» TASK ITEM: From the records below, please repeat exactly the line that has "You are a GUI", the line that has "Task: Click the bullet", and every line between them, and nothing else.

» EXTRACTED MATERIAL:
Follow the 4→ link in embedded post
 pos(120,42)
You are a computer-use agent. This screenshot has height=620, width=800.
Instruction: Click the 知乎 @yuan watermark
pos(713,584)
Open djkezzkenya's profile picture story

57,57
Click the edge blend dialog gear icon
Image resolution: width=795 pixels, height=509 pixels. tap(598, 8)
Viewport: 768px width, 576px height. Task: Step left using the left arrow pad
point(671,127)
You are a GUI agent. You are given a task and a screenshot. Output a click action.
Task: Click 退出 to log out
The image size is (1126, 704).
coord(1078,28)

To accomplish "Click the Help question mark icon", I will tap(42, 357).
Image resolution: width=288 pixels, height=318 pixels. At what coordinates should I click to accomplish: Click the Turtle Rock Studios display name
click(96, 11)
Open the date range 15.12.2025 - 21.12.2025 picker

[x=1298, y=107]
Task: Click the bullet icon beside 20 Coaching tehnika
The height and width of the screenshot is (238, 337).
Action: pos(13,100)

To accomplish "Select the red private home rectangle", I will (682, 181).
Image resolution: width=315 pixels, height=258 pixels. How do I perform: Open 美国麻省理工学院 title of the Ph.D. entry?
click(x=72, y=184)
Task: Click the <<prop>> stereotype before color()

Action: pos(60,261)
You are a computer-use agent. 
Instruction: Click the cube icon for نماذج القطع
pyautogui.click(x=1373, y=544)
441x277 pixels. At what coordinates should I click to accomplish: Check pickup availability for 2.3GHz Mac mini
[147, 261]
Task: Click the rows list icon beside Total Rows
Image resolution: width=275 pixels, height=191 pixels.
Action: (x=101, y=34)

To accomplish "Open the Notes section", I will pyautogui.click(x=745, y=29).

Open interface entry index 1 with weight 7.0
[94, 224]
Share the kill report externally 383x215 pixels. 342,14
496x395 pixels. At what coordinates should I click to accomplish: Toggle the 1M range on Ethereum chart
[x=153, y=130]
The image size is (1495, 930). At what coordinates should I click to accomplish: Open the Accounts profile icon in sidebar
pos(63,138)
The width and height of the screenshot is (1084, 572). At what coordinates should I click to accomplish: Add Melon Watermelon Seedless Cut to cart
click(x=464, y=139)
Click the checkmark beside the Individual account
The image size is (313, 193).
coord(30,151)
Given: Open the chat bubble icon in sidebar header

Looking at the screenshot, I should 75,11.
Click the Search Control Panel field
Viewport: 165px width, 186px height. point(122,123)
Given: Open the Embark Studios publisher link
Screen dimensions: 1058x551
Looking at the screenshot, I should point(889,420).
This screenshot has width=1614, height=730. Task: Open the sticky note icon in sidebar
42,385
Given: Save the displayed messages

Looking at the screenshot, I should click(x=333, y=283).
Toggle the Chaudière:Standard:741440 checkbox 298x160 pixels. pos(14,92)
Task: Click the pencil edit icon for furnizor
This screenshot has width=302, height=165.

» TASK OUTPUT:
You are a GUI agent. You are given a task and a screenshot. Output a click action.
Task: Click 退出 to log out
The image size is (1126, 704).
coord(1078,28)

To accomplish "Click the Help question mark icon", I will tap(42, 357).
Image resolution: width=288 pixels, height=318 pixels. At what coordinates should I click to accomplish: Click the Turtle Rock Studios display name
click(96, 11)
Open the date range 15.12.2025 - 21.12.2025 picker

[x=1298, y=107]
Task: Click the bullet icon beside 20 Coaching tehnika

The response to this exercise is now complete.